**Problem details**
Give only the number of lines below that contain the word "Task".

**Data shown**
****

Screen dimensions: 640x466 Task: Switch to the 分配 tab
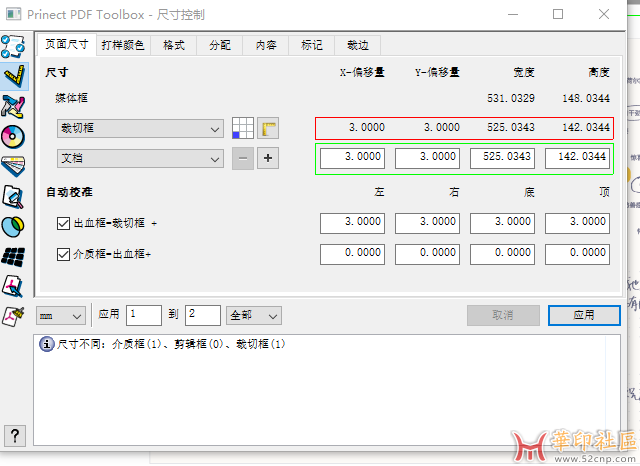point(219,45)
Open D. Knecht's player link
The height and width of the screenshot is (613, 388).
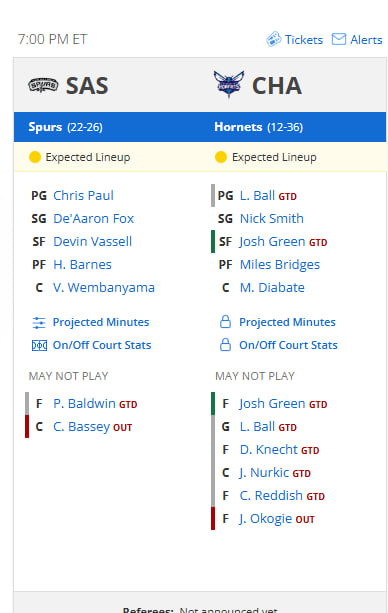(269, 450)
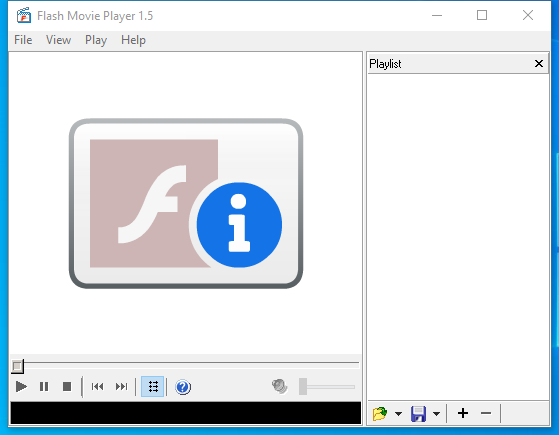Image resolution: width=559 pixels, height=435 pixels.
Task: Open the File menu
Action: pyautogui.click(x=23, y=40)
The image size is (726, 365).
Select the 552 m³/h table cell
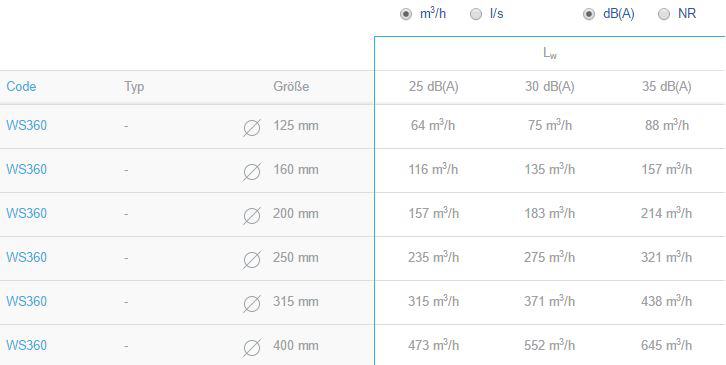(x=550, y=345)
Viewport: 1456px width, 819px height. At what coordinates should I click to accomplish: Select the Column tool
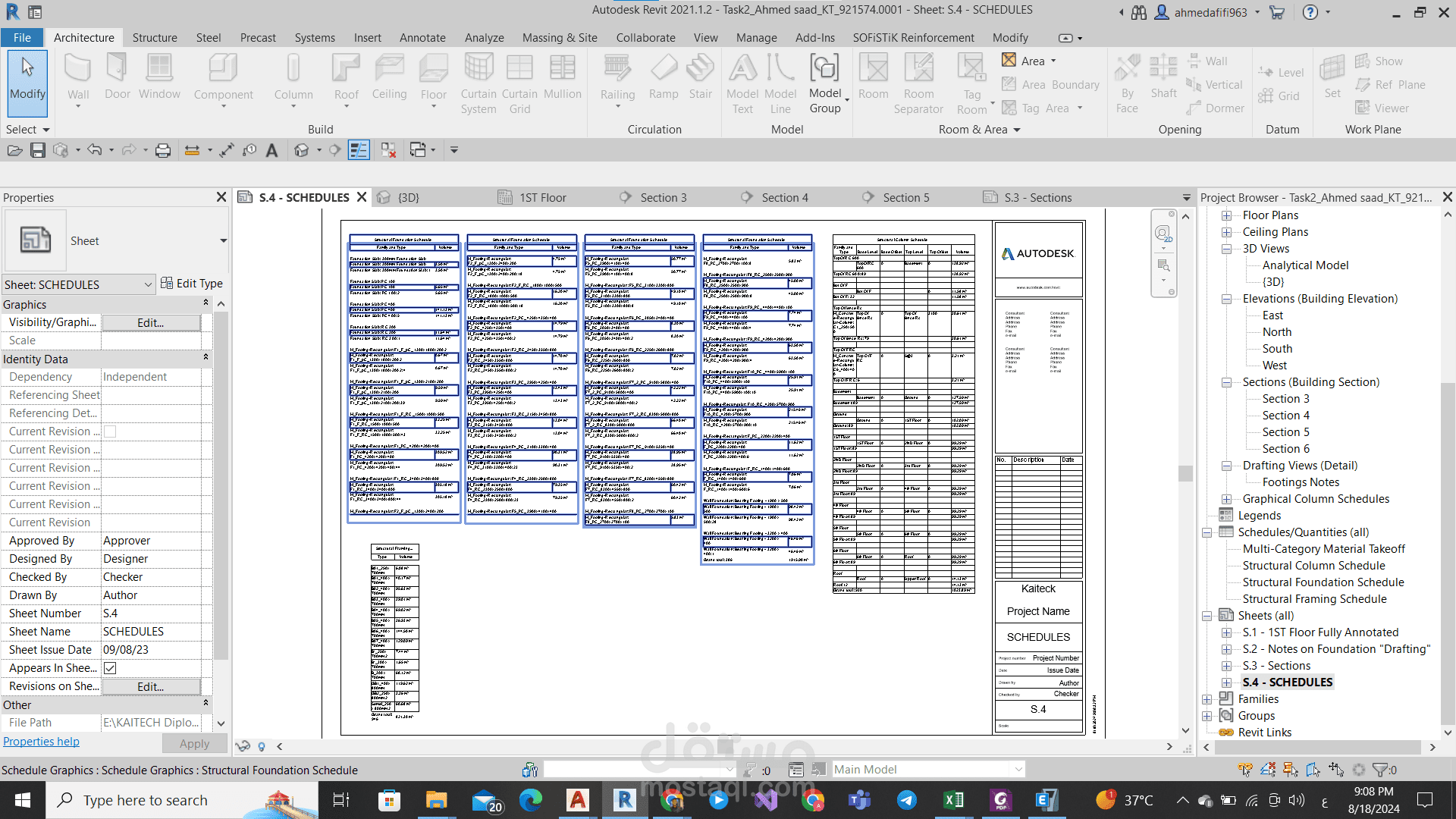coord(293,70)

****

**Expected answer**
2